En ce qui concerne la décision relative au refus de délai de départ volontaire :
Aux termes de l’article L. 612-2 du code de l’entrée et du séjour des étrangers et du droit d’asile : « Par dérogation à l'article L. 612-1, l'autorité administrative peut refuser d'accorder un délai de départ volontaire dans les cas suivants : 3° Il existe un risque que l'étranger se soustraie à la décision portant obligation de quitter le territoire français dont il fait l'objet. ». Et aux termes de l’article L. 612-3 du même code: « Le risque mentionné au 3° de l'article L. 612-2 peut être regardé comme établi, sauf circonstance particulière, dans les cas suivants : 1° L’étranger, qui ne peut justifier être entré régulièrement sur le territoire français, n’a pas sollicité la délivrance d’un titre de séjour ; (…) ».
Il ressort des pièces du dossier que M. B..., qui ne produit pas le visa de court séjour dont il fait état dans ses écritures, ne justifie pas être entré régulièrement sur le territoire national. Il n’a pas cherché à régulariser sa situation depuis son entrée sur le territoire. Par suite le préfet pouvait se fonder sur les dispositions précitées pour lui refuser le délai de départ volontaire et le moyen tiré de la méconnaissance des dispositions précitées doit être écarté.
Il résulte de ce qui précède qu'il y a lieu de rejeter les conclusions à fin d'annulation de la décision attaquée.
En ce qui concerne la décision portant interdiction de retour sur le territoire français d’une durée d’un mois :
Il résulte de ce qui précède que l’obligation de quitter le territoire français n’est pas entachée d’illégalité. Par suite, le requérant ne peut se prévaloir, par voie d’exception, de l’illégalité de cette décision, pour demander l’annulation de la décision attaquée.
Aux termes de l’article 8 de la convention européenne de sauvegarde des droits de l’homme et des libertés fondamentales : « Toute personne a droit au respect de sa vie privée et familiale, de son domicile et de sa correspondance. »
Pour les motifs énoncés au point 10 du jugement il y a lieu d'écarter le moyen tiré de la méconnaissance des dispositions précitées et de ce que le préfet aurait entaché sa décision d’une erreur manifeste d'appréciation dans l’appréciation de la gravité des conséquences de sa décision sur la situation du requérant.
Il résulte de ce qui précède qu'il y a lieu de rejeter les conclusions à fin d'annulation de la décision attaquée.
Il résulte de tout ce qui précède que les conclusions de M. B... aux fins d’annulation doivent être rejetées.
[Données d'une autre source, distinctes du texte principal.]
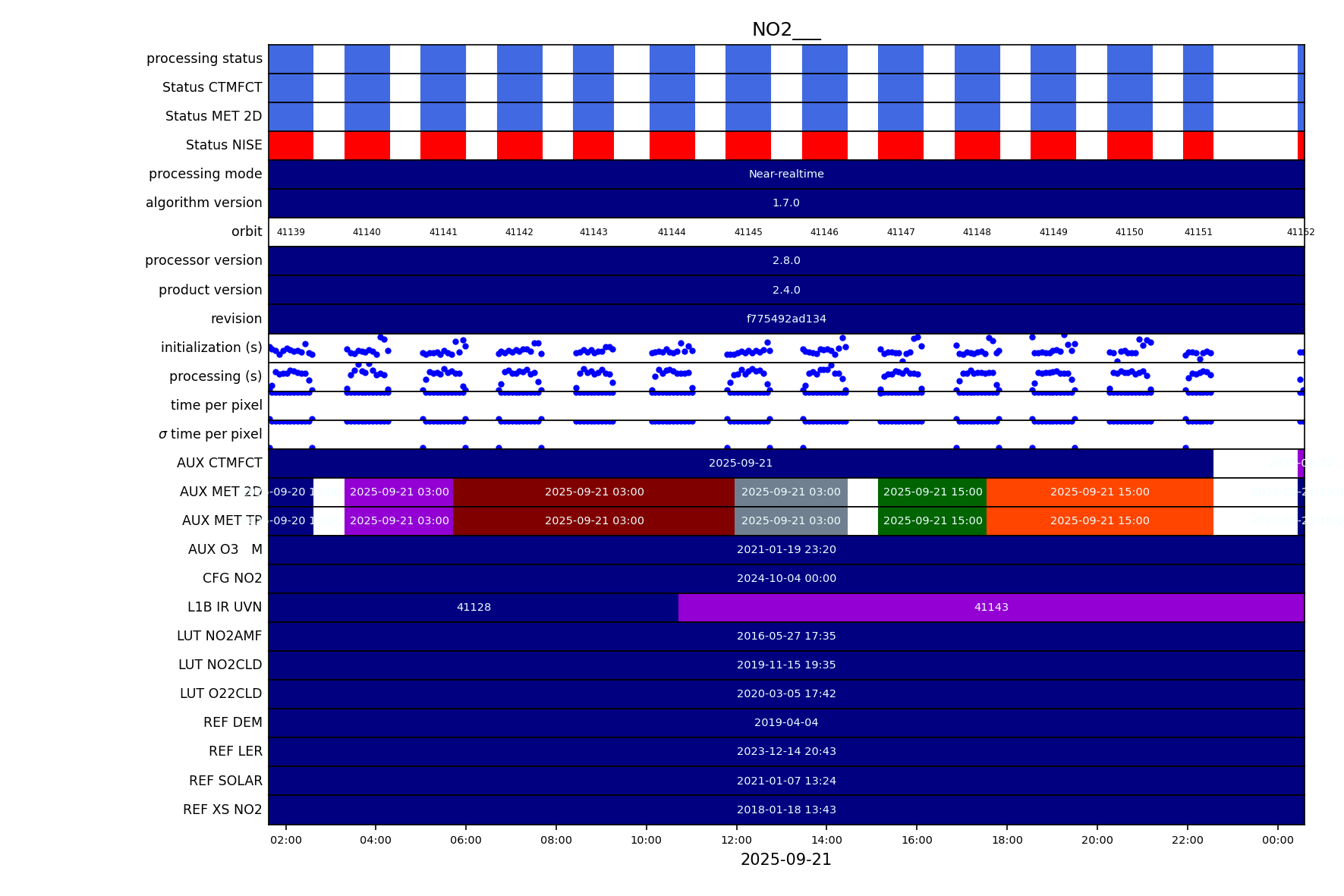This screenshot has height=896, width=1344.
Task: Click LUT NO2AMF date 2016-05-27 17:35
Action: 785,637
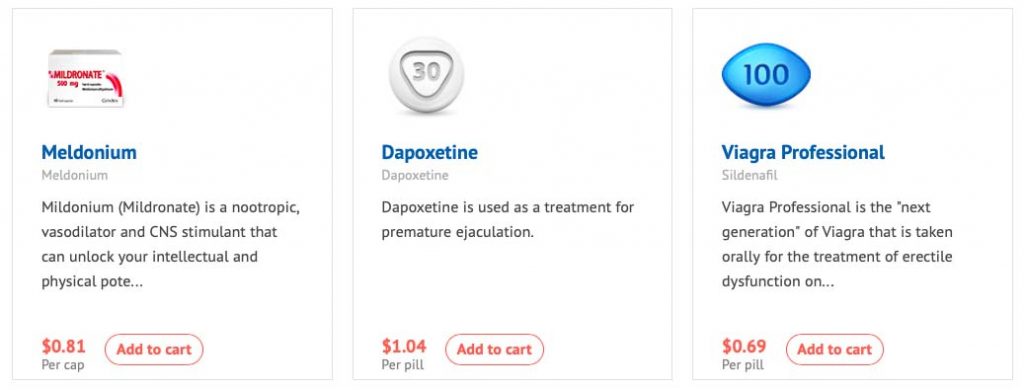
Task: Select the gray Sildenafil ingredient label
Action: 750,176
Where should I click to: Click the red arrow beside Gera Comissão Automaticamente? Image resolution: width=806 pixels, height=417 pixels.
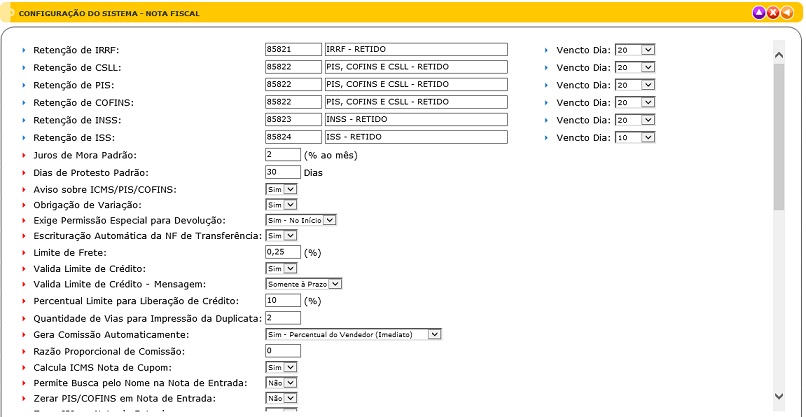pos(24,334)
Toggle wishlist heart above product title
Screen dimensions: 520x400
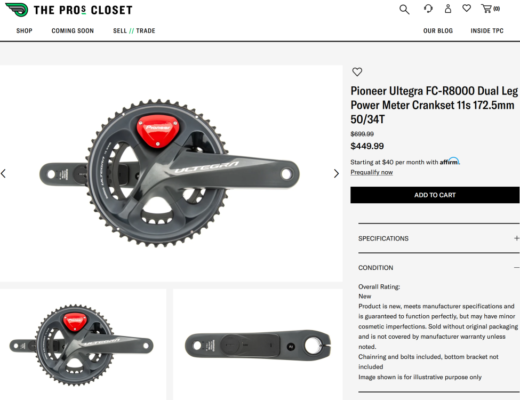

Il en va de même, par voie de conséquence, de ses conclusions à fin d’injonction et de celles présentées au titre de l’article L.761-1 du code de justice administrative.
D E C I D E :
Article 1er : La requête de M. B... est rejetée.
Article 2 : Le présent jugement sera notifié à M. A... B... et au préfet de la Seine-Maritime.
Délibéré après l’audience du 27 novembre 2025, à laquelle siégeaient :
Mme Gaillard, présidente,
M. Bouvet, premier conseiller,
M. Baude, premier conseiller,
Assistés de M. Tostivint, greffier.
Rendu public par mise à disposition au greffe le 11 décembre 2025.
Le rapporteur,
F. –E. Baude
La présidente,
Gaillard
Le greffier,
H. Tostivint
La République mande et ordonne au préfet de la Seine-Maritime en ce qui le concerne et à tous commissaires de justice à ce requis en ce qui concerne les voies de droit commun, contre les parties privées, de pourvoir à l’exécution de la présente décision.